╔══
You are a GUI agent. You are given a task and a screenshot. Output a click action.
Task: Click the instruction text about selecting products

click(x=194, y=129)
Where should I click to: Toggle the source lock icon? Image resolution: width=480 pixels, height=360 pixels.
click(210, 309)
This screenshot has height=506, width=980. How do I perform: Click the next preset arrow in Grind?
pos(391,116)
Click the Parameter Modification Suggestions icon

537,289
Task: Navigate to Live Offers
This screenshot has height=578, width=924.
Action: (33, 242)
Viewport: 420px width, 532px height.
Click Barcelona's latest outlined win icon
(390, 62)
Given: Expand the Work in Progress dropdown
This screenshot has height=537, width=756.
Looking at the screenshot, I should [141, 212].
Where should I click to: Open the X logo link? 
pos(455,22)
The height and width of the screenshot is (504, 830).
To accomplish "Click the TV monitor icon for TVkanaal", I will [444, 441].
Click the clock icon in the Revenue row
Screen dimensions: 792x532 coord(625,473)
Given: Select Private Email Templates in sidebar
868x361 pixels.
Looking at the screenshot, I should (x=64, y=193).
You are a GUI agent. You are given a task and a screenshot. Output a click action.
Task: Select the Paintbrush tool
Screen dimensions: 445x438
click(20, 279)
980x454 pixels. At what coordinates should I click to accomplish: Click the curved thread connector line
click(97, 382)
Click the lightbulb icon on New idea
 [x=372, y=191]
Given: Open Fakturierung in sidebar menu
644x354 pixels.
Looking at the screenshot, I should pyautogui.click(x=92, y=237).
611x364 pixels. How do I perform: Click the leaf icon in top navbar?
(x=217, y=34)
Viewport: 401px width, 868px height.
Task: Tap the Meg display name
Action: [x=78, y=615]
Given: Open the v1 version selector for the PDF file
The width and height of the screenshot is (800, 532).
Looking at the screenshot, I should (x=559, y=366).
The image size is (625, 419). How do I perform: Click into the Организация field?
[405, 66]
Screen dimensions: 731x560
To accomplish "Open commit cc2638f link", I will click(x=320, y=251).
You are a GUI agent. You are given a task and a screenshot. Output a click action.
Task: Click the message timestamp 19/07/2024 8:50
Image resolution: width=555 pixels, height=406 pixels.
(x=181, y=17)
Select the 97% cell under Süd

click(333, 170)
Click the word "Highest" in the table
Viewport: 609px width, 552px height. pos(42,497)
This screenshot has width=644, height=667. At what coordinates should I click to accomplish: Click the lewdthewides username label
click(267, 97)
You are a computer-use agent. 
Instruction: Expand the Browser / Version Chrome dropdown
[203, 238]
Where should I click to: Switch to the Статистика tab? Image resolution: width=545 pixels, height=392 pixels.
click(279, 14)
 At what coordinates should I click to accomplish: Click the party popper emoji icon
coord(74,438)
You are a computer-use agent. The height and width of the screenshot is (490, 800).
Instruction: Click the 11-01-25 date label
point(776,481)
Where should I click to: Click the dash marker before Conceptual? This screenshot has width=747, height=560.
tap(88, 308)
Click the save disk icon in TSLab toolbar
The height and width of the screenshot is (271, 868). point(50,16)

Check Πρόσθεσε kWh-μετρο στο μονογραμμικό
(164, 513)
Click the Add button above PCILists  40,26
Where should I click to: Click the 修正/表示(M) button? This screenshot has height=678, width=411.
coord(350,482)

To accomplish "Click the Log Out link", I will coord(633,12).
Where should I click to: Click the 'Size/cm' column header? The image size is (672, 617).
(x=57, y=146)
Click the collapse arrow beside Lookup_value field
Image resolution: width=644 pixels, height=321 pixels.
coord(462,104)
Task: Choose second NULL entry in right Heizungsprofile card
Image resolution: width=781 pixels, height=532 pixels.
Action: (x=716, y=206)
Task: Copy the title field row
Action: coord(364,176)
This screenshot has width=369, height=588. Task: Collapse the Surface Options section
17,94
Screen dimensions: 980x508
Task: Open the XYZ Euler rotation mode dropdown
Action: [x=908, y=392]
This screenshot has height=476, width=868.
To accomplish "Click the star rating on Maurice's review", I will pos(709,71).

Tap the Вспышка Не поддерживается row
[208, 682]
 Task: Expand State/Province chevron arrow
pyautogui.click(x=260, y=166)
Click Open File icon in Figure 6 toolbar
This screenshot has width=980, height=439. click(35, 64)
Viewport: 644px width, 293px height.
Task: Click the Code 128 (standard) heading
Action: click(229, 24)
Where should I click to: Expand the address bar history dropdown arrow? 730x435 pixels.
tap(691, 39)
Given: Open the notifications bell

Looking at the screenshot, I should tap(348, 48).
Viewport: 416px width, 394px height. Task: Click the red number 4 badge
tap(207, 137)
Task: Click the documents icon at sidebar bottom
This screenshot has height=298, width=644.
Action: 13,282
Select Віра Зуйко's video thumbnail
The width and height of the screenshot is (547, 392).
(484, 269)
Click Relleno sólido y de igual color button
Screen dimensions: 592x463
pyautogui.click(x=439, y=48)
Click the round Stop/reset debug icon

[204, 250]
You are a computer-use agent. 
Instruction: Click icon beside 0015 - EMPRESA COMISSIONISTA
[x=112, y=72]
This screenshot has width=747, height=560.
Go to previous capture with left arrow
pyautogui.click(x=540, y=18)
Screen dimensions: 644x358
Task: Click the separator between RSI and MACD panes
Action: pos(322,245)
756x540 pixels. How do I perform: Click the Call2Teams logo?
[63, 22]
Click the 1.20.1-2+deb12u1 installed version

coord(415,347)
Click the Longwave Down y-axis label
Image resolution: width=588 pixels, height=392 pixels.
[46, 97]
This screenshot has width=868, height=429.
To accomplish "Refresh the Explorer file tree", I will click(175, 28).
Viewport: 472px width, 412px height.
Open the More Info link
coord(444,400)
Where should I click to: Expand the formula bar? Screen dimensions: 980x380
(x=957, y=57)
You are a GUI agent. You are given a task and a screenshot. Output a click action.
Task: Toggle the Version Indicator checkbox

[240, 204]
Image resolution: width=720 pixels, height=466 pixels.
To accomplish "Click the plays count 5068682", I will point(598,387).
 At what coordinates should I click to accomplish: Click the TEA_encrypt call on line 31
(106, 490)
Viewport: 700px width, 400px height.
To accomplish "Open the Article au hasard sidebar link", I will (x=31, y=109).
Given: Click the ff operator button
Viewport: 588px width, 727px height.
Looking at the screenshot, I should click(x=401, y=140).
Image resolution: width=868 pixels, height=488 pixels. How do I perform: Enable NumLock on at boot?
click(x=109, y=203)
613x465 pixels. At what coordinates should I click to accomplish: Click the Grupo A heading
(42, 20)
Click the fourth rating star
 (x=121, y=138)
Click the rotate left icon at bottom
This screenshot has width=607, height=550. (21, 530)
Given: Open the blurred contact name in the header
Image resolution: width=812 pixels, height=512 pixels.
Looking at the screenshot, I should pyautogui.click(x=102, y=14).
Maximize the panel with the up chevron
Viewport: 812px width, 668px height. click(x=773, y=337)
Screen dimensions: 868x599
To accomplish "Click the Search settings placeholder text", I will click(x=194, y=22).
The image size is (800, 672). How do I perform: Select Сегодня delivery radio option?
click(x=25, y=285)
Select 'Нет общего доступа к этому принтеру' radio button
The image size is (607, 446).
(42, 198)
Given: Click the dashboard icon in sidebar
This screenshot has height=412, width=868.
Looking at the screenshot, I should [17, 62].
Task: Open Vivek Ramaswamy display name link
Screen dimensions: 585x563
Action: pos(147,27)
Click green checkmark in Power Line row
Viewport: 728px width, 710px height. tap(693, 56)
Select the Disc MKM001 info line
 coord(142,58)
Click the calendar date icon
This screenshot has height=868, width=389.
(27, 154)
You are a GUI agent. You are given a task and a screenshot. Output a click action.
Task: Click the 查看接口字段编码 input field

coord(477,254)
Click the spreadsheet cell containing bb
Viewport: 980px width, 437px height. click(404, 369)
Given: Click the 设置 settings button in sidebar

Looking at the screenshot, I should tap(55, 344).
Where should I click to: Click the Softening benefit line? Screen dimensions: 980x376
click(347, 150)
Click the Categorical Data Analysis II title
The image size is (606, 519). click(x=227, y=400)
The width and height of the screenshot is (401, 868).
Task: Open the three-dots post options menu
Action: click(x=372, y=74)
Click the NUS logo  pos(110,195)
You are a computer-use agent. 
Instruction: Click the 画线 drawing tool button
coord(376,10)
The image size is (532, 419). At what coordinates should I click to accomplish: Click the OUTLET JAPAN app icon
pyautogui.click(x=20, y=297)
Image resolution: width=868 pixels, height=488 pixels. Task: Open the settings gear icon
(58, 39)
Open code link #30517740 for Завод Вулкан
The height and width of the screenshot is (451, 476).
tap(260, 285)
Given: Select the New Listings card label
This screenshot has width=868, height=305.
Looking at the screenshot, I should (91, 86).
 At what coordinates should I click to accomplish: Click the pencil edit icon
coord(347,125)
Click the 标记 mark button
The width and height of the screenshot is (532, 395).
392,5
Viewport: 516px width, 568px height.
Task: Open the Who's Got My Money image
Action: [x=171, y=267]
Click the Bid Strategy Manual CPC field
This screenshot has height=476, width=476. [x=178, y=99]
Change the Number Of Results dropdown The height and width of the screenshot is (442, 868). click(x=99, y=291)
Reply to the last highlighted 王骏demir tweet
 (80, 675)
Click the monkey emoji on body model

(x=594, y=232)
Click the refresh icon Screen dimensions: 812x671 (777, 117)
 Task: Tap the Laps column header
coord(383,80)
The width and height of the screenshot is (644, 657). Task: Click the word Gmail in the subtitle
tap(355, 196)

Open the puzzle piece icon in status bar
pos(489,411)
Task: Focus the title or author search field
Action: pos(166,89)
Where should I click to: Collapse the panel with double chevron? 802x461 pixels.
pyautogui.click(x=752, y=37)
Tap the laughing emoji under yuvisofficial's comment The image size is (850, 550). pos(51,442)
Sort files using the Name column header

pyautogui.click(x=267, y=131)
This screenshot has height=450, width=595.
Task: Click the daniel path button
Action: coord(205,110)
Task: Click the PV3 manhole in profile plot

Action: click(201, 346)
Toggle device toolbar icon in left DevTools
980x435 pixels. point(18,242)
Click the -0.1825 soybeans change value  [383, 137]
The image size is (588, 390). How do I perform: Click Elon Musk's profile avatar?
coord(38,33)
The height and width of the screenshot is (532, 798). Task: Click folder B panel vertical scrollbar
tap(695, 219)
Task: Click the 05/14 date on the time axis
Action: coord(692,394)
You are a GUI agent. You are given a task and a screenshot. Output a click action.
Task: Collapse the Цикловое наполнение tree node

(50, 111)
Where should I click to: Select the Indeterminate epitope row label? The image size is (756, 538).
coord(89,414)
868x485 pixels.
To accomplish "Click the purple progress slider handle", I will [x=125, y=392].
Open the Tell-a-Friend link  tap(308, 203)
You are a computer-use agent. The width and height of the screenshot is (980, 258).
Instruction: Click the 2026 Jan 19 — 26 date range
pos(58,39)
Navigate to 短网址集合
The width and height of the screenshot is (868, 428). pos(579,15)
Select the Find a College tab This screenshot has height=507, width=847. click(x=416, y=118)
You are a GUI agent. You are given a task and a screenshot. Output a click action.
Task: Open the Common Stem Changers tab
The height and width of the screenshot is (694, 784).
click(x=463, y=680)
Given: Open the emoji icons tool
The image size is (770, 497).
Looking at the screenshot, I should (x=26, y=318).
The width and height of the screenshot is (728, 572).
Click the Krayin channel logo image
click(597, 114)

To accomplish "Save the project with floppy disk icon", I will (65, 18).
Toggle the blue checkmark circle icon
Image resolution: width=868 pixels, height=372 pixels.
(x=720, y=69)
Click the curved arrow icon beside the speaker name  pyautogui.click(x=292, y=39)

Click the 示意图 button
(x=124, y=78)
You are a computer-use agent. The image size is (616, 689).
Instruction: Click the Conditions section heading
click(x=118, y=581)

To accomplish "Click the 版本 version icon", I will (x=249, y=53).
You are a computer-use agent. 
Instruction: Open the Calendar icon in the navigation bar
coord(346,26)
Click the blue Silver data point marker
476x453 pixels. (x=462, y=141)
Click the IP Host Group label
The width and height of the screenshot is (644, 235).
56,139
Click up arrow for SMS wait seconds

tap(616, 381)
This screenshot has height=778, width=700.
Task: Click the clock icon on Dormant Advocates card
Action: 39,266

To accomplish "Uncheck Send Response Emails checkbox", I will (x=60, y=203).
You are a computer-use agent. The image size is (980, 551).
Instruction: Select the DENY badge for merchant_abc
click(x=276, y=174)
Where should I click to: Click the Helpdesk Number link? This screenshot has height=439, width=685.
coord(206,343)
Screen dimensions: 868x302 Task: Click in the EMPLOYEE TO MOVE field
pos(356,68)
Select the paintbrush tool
╚══
YOUR GOAL: Give back, unchanged, the run of lines in the listing above that begins at the line containing "Where should I click to: Click the 'Size/cm'" and ends at the line containing "Task: Choose second", both included.

EXPECTED ANSWER:
Where should I click to: Click the 'Size/cm' column header? The image size is (672, 617).
(x=57, y=146)
Click the collapse arrow beside Lookup_value field
Image resolution: width=644 pixels, height=321 pixels.
coord(462,104)
Task: Choose second NULL entry in right Heizungsprofile card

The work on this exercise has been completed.